■ **SOURCE RECORDS**
============================================================
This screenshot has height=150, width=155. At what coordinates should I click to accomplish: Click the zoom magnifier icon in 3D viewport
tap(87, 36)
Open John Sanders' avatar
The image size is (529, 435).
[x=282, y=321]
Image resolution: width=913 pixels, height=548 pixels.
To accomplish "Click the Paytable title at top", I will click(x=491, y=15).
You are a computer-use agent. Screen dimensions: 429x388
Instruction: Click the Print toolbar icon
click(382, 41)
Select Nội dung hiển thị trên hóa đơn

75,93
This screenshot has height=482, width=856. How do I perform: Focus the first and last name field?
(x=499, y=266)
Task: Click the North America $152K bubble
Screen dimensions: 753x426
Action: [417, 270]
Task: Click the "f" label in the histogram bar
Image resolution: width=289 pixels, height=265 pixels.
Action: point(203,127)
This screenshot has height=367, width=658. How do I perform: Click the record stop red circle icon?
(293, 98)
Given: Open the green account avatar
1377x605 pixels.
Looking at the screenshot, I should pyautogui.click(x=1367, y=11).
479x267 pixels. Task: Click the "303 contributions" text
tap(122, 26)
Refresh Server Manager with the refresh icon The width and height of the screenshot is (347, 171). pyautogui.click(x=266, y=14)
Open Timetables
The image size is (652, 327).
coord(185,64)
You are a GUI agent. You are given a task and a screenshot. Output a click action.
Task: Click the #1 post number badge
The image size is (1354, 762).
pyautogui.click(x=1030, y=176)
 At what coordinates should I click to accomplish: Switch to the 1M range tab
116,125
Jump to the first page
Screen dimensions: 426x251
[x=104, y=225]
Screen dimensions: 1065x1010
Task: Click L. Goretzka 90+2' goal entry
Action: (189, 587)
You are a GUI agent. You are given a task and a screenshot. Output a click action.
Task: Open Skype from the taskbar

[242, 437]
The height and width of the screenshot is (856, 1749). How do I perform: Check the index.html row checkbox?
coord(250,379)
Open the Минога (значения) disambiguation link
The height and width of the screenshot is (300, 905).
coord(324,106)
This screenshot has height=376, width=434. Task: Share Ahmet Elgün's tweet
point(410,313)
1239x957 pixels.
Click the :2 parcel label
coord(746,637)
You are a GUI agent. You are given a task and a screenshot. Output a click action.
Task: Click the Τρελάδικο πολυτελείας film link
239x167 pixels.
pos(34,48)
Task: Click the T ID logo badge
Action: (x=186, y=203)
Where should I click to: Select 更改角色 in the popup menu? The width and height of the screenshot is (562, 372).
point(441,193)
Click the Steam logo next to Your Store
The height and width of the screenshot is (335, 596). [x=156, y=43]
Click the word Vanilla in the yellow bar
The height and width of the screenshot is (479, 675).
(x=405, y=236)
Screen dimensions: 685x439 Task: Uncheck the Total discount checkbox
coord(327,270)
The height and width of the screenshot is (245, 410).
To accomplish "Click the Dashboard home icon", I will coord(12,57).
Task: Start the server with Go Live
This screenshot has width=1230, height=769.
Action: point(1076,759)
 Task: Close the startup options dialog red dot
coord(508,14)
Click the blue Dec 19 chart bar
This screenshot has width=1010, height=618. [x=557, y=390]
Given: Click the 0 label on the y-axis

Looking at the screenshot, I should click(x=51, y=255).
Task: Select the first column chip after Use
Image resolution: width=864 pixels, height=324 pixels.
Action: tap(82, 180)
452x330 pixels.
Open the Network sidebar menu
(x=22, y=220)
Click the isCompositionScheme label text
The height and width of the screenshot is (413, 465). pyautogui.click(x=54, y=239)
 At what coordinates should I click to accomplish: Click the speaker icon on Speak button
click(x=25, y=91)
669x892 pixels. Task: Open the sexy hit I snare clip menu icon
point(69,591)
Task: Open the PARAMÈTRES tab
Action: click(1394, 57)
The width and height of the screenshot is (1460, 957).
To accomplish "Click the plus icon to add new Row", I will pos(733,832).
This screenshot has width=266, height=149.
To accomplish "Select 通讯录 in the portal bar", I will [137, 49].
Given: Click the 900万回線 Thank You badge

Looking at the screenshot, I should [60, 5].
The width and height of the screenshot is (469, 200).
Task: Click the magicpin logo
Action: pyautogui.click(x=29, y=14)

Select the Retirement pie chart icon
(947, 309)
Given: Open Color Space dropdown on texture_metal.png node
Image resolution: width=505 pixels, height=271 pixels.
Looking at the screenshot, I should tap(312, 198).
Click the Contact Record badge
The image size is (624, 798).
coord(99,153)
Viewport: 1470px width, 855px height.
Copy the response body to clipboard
============================================================
■ **PROBLEM TO WORK ON**
Could you express the lines from the start through the line that contains "[x=282, y=321]" as a two-column CSV with the headers task and value, one row per action to be done and its answer, each field in quotes and any line breaks turned into spaces?

■ **THE OUTPUT**
task,value
"This screenshot has height=150, width=155. At what coordinates should I click to accomplish: Click the zoom magnifier icon in 3D viewport","tap(87, 36)"
"Open John Sanders' avatar The image size is (529, 435).","[x=282, y=321]"